Setting up Visual Studio Intellisense for CUDA kernel calls

I LOVED Randy's solution. I'll match and raise using C preprocessor variadic macros:

#ifdef __INTELLISENSE__
#define CUDA_KERNEL(...)
#else
#define CUDA_KERNEL(...) <<< __VA_ARGS__ >>>
#endif

Usage examples:

my_kernel1 CUDA_KERNEL(NUM_BLOCKS, BLOCK_WIDTH)();
my_kernel2 CUDA_KERNEL(NUM_BLOCKS, BLOCK_WIDTH, SHMEM, STREAM)(param1, param2);

From VS 2015 and CUDA 7 onwards you can add these two includes before any others, provided your files have the .cu extension:

#include "cuda_runtime.h"
#include "device_launch_parameters.h"

No need for MACROS or anything. Afterwards everything will work perfectly.


Wow, lots of dust on this thread. I came up with a macro fix (well, more like workaround...) for this that I thought I would share:

// nvcc does not seem to like variadic macros, so we have to define
// one for each kernel parameter list:
#ifdef __CUDACC__
#define KERNEL_ARGS2(grid, block) <<< grid, block >>>
#define KERNEL_ARGS3(grid, block, sh_mem) <<< grid, block, sh_mem >>>
#define KERNEL_ARGS4(grid, block, sh_mem, stream) <<< grid, block, sh_mem, stream >>>
#else
#define KERNEL_ARGS2(grid, block)
#define KERNEL_ARGS3(grid, block, sh_mem)
#define KERNEL_ARGS4(grid, block, sh_mem, stream)
#endif

// Now launch your kernel using the appropriate macro:
kernel KERNEL_ARGS2(dim3(nBlockCount), dim3(nThreadCount)) (param1); 

I prefer this method because for some reason I always lose the '<<<' in my code, but the macro gets some help via syntax coloring :).

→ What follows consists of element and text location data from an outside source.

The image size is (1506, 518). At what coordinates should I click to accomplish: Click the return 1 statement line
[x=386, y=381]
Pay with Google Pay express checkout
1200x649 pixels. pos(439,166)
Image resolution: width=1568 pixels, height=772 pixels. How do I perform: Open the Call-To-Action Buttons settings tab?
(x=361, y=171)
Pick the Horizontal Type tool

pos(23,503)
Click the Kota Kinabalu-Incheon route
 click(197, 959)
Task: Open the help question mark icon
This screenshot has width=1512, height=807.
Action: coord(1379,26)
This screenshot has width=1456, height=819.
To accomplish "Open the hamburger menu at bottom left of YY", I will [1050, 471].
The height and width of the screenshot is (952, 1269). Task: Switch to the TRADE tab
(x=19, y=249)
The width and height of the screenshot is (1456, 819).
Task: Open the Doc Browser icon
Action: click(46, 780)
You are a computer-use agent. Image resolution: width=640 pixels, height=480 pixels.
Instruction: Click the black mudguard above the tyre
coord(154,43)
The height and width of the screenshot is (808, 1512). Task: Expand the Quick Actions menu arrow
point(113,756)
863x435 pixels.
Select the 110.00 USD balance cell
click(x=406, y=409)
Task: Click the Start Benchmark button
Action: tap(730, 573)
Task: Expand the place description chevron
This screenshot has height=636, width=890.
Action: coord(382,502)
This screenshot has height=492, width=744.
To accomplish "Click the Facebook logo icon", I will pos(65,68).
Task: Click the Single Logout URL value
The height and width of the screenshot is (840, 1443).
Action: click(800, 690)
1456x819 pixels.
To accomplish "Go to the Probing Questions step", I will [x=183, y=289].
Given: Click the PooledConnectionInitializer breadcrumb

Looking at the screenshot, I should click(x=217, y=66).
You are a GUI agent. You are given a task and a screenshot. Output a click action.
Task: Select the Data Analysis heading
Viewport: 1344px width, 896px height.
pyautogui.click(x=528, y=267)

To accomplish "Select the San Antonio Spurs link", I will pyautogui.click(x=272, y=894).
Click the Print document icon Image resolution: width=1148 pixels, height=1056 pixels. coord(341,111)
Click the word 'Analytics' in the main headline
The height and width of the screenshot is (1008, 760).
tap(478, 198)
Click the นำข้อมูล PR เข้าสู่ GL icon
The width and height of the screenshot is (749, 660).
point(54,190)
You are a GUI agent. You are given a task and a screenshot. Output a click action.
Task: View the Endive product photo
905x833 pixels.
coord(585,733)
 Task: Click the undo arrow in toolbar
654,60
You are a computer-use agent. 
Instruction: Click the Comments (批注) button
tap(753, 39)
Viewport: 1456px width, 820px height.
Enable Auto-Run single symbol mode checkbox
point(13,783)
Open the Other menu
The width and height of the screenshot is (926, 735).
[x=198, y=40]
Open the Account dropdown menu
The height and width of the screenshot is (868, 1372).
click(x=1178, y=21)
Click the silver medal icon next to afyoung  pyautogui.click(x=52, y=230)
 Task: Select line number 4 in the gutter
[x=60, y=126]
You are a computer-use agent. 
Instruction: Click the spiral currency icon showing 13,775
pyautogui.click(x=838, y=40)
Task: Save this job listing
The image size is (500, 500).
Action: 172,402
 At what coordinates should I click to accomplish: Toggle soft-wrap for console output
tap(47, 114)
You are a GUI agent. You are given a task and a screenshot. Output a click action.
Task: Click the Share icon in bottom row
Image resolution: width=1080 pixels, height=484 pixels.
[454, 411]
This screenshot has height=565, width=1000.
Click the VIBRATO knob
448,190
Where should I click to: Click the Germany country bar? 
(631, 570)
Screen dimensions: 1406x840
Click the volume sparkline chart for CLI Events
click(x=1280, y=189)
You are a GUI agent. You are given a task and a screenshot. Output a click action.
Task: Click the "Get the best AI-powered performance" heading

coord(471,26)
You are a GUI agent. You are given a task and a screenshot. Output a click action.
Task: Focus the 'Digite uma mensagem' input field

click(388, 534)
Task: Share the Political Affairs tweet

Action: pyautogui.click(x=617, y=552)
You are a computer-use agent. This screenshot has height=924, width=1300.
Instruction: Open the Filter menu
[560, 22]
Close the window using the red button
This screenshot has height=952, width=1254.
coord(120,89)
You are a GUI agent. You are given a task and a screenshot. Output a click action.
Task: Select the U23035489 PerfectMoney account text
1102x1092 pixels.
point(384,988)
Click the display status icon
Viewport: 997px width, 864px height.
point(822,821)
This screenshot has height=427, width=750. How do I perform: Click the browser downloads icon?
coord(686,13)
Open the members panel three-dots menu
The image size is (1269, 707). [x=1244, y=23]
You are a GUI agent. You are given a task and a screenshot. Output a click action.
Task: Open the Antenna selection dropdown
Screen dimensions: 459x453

Visual Studio provides IntelliSense for C++, the trick from the rocket scientist's blog is basically relying on the similarity CUDA-C has to C++, nothing more.

In the C++ language, the proper parsing of angle brackets is troublesome. You've got < as less than and for templates, and << as shift, remember not long ago when we had to put a space in between nested template declarations.

So it turns out that the guy at NVIDIA who came up with this syntax was not a language expert, and happened to choose the worst possible delimiter, then tripled it, well, you're going to have trouble. It's amazing that Intellisense works at all when it sees this.

The only way I know to get full IntelliSense in CUDA is to switch from the Runtime API to the Driver API. The C++ is just C++, and the CUDA is still (sort of) C++, there is no <<<>>> badness for the language parsing to have to work around.